You are viewing a plain text version of this content. The canonical link for it is here.
Posted to common-user@hadoop.apache.org by Yossi Ittach <yo...@gmail.com> on 2008/11/16 09:43:59 UTC

Recovering NN failure when the SNN data is on another server

Hi all

I apologize if the topic has already been answered - I couldn't find it.

I'm trying to restart a failed NN using "hadoop namenode -importCheckpoint"
, and the SNN is configured on another server. However , the NN keeps
looking for the SNN data folder on the local server , and not on the SNN
Server.
Any ideas?

10X!

Vale et me ama
Yossi

Re: Recovering NN failure when the SNN data is on another server

Posted by Sagar Naik <sn...@attributor.com>.
Let me correct myself.
  - backup of dfs.data.dir and dfs.name.dir on NN and SNN
 - If secondary namenode is not running on same machine as namenode, 
copy over the fs.checkpoint.dir from secondary onto namenode.
 - If you want to override NN image by SNN's image , delete the 
dfs.name.dir  (dfs.name.dir has been backed-up)
 - start only the namenode  with "-importCheckpoint"
 -
For additional info :
https://issues.apache.org/jira/browse/HADOOP-2585?focusedCommentId=12558173#action_12558173 


-Sagar


Sagar Naik wrote:
>
> Take backup of you dfs.data.dir (both on namenode and secondary 
> namenode).
> If secondary namenode is not running on same machine as namenode, copy 
> over the fs.checkpoint.dir from secondary onto namenode.
>
> start only the namenode . The "importCheckpoint" fails for a valid NN 
> image.
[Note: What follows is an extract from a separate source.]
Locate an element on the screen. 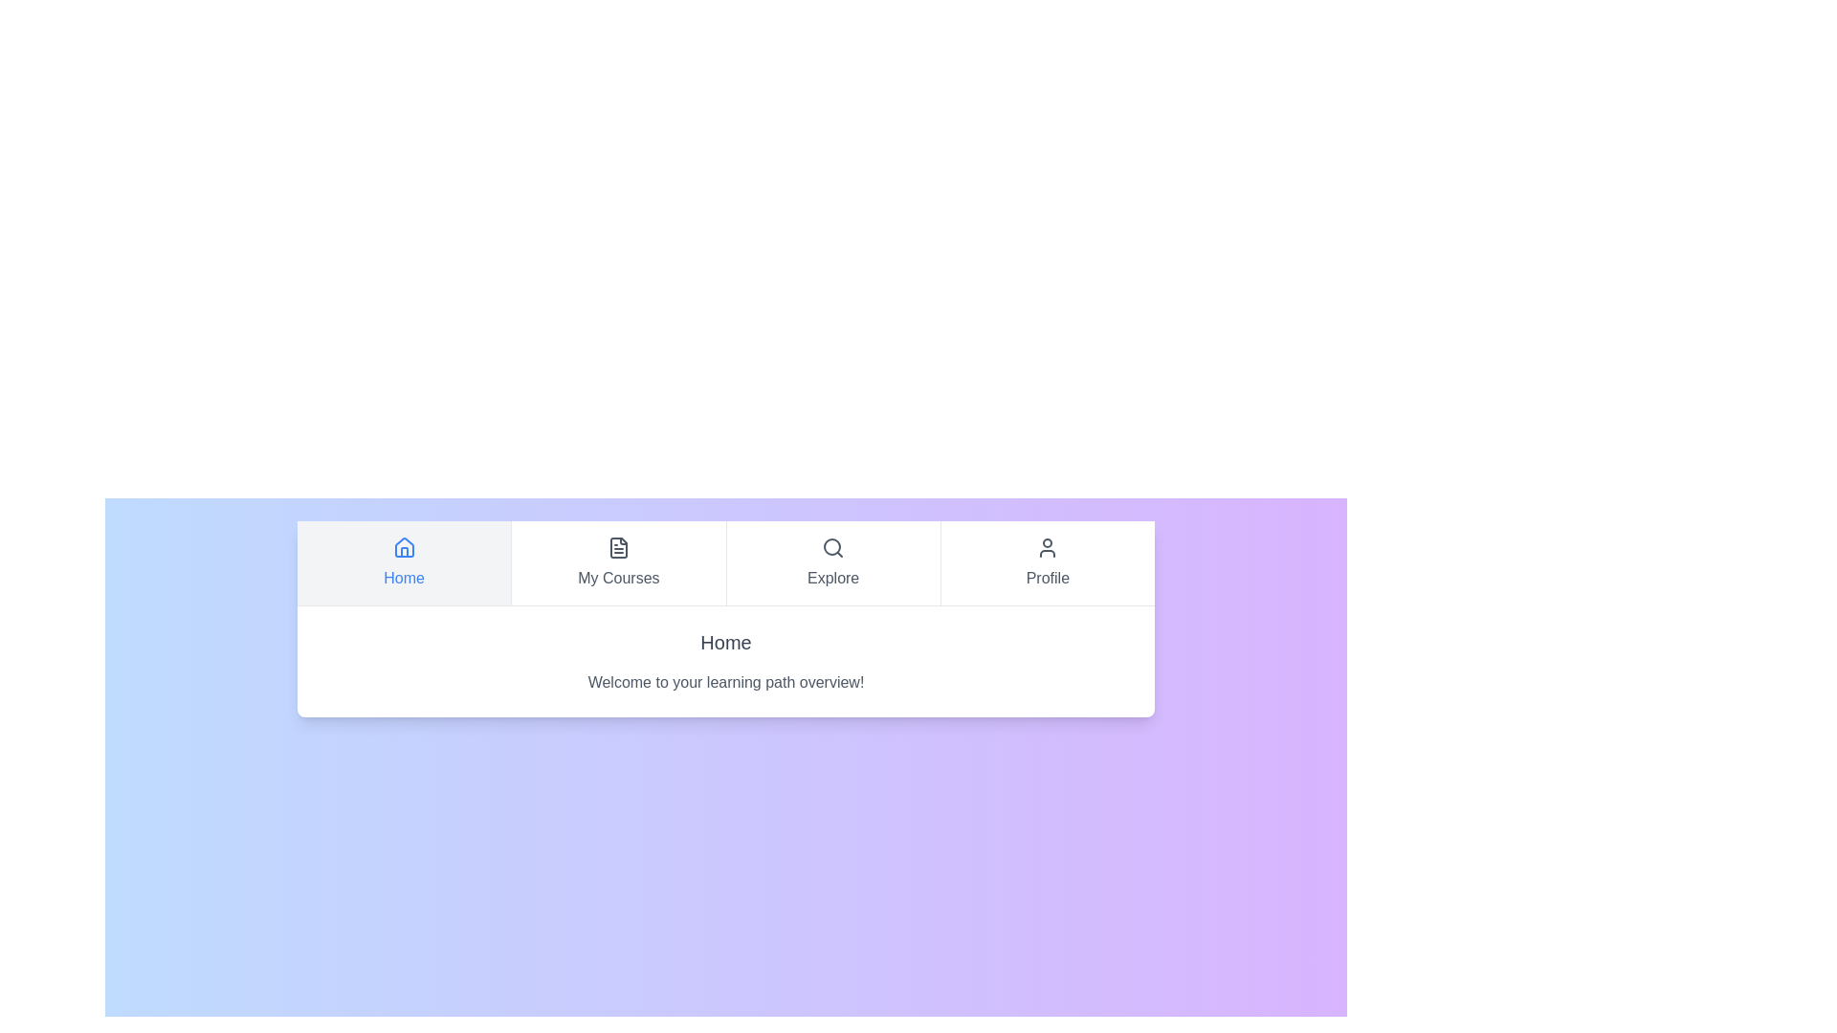 Image resolution: width=1837 pixels, height=1033 pixels. the tab labeled Home to navigate to its content is located at coordinates (403, 563).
If you want to override NN image by SNN's image , delete the 
> dfs.name.dir
>
> For additional info :
> https://issues.apache.org/jira/browse/HADOOP-2585?focusedCommentId=12558173#action_12558173 
>
>
> Pl note I am not an expert.
> Just had similar problem and this worked for me
>
> -Sagar
>
>
> Yossi Ittach wrote:
>> Hi all
>>
>> I apologize if the topic has already been answered - I couldn't find it.
>>
>> I'm trying to restart a failed NN using "hadoop namenode 
>> -importCheckpoint"
>> , and the SNN is configured on another server. However , the NN keeps
>> looking for the SNN data folder on the local server , and not on the SNN
>> Server.
>> Any ideas?
>>
>> 10X!
>>
>> Vale et me ama
>> Yossi
>>
>>   
>


Re: Recovering NN failure when the SNN data is on another server

Posted by Sagar Naik <sn...@attributor.com>.
Take backup of you dfs.data.dir (both on namenode and secondary namenode).
If secondary namenode is not running on same machine as namenode, copy 
over the fs.checkpoint.dir from secondary onto namenode.

start only the namenode . The "importCheckpoint" fails for a valid NN 
image. If you want to override NN image by SNN's image , delete the 
dfs.name.dir

For additional info :
https://issues.apache.org/jira/browse/HADOOP-2585?focusedCommentId=12558173#action_12558173

Pl note I am not an expert.
Just had similar problem and this worked for me

-Sagar


Yossi Ittach wrote:
> Hi all
>
> I apologize if the topic has already been answered - I couldn't find it.
>
> I'm trying to restart a failed NN using "hadoop namenode -importCheckpoint"
> , and the SNN is configured on another server. However , the NN keeps
> looking for the SNN data folder on the local server , and not on the SNN
> Server.
> Any ideas?
>
> 10X!
>
> Vale et me ama
> Yossi
>
>